K&L Gates further noted its investigation was bound by the parameters set by the special committee. The firm said Le-Nature’s refused to allow certain interviews or provide certain documents and the special committee didn’t compel their production.
K&L Gates listed 17 defenses to the suit, including the doctrine of unclean hands, a lack of privity, contributory negligence, statute of limitations, a lack of proximate cause and collateral estoppel.
One of those factors—the doctrine of collateral estoppel—played into Kirschner’s decision to settle.
In dismissing Kirschner’s arbitration claims against accounting firm Ernst & Young in June 2011, the panel cited the trial court’s opinion in K&L Gates’ case, noting the judge found K&L Gates couldn’t be liable for “deepening insolvency” under Pennsylvania law, according to the arbitration panel’s report.

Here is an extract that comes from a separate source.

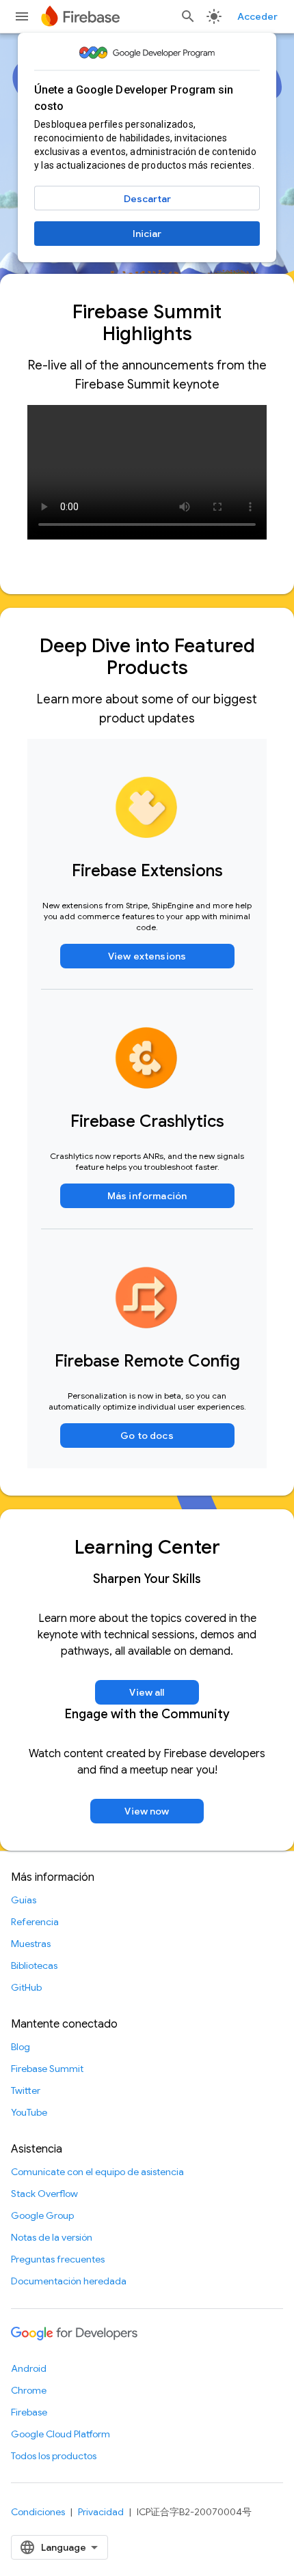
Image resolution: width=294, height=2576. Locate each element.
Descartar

The panel found the E&Y case “could not be closer” to K&L Gates’ case.
“The E&Y award against the trustee in favor of E&Y acts as collateral estoppel in this case and requires dismissal of all of the trustee’s claims against K&L Gates,” the firm had said in its answer.
In the motion for settlement approval, Kirschner said there were factual and legal uncertainties about its case against K&L Gates, including the risks posed by the E&Y arbitration panel’s reasoning.
David B. White of Burns White in Pittsburgh and Craig D. Singer of Williams & Connolly in Washington, D.C., represent K&L Gates in the case. White referred a request for comment to Singer, who wasn’t available by press time. A K&L Gates spokesman said the firm had no comment.
James H. Joseph of Sweetwater Law in Sewickley, Pa., and Sigmund S. Wissner-Gross of Brown Rudnick in New York are representing Kirschner. Wissner-Gross said he could not comment.
According to the settlement agreement, accounting firm Pascarella & Wiker, which was a co-defendant with K&L Gates in the malpractice action, is not party to the settlement. Kirschner said in his motion that, if he is unable to settle his claims with the accounting firm, he will “promptly” proceed with the remaining claims.
Kirschner said that if Pascarella & Wiker does not agree to an entry of discontinuance of the action against K&L Gates in state court, he would ask the court to enter an order of discontinuance. Patricia Dodge of Meyer, Unkovic & Scott represents Pascarella & Wiker and did not return a call for comment.